Molecular Modeling, Synthesis and Pharmacological Screening of Rock-2(RHO Kinase-2) Inhibitors for Multiple Sclerosis

Abstract

Multiple Sclerosis is an “immune mediated disease”, etiology of MS is still an area of discovery, but factors like immunology, environmental and genetical defects might play role. 2.3 million People in the world are suffering through MS, although the number may be much higher as many people with MS remain undiagnosed. People are generally diagnosed between the ages of 25 and 35, from total patients 3-5% is children and can occur in much older adults. Rho kinase belongs to serine-threonine family and has 160 kDa of molecular weight.
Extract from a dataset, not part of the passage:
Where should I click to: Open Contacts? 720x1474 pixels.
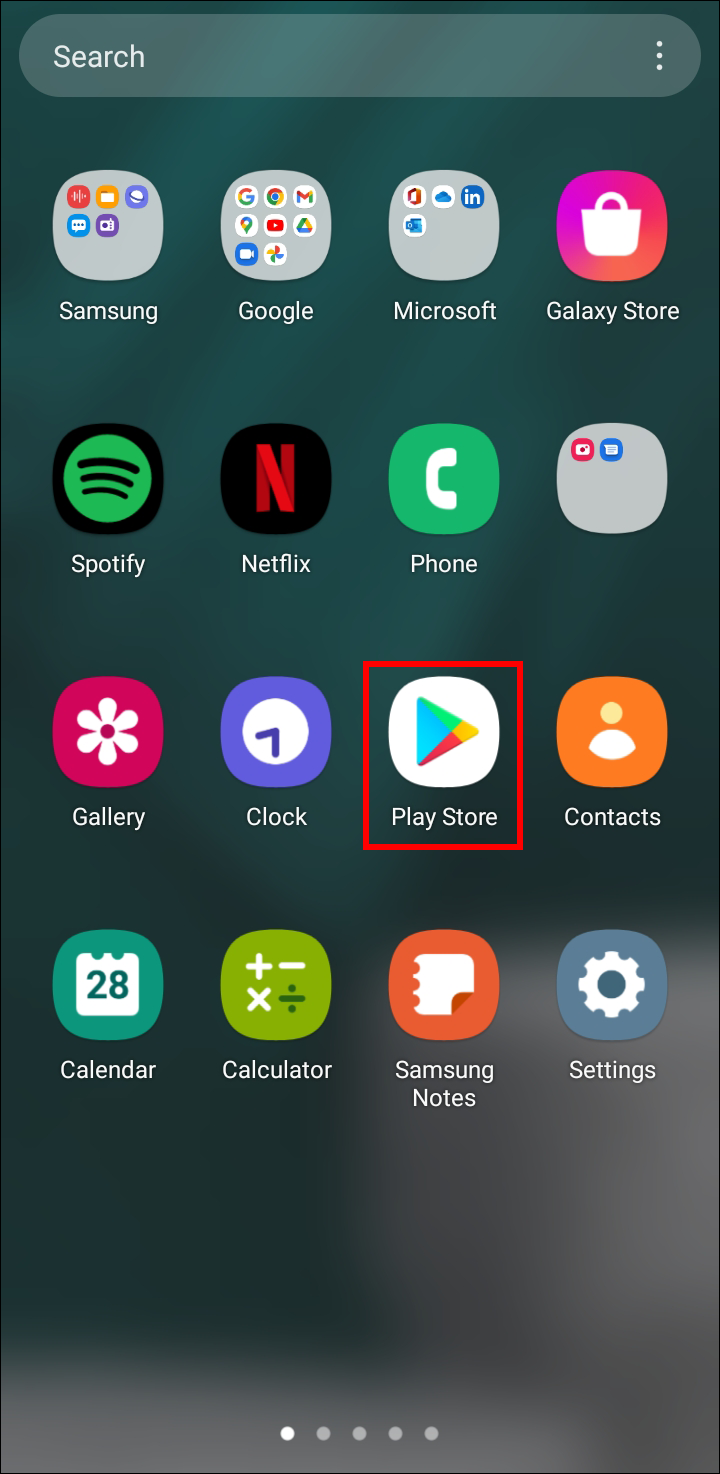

With two isoforms namely ROCK-1 and ROCK-2, it has vital role to play in physiological function of cell contraction, proliferation and migration. Its inhibition has been proven useful in various medical conditions like multiple sclerosis, inflammatory disorders, myocardial ischemia, hypertension, erectile dysfunction, glaucoma, cancer migration and spinal cord injury. In here, various computational methods were used for the designing of molecules. Ligand based approaches like 3D-QSAR and pharmacophore modelling were utilized with other techniques like virtual screening, molecular docking, in silico ADMET studies. 38 ROCK-2 inhibitors were selected after extensive literature survey for performing 3D-QSAR studies, distill based alignment was used. On the basis of contour maps favourable and unfavourable region were identified.8 different structures were taken for the pharmacophore generation. Pharmacophore model was developed using GALAHAD module of Sybyl X. The best model was selected which showed 2 hydrophobic, 1 donor atom, 2 acceptor site as essential features. It was further validated through GH and ROC method. Virtual screening which was performed on the generated model which retrieved 40 compounds showed Qfit value greater than 80%. Molecular docking studies were carried out on designed molecules using 2F2U as ROCK- 2 protein. Best scoring compounds were further synthesized and were further characterized using IR, 1H NMR, 13C NMR and Mass spectrometry.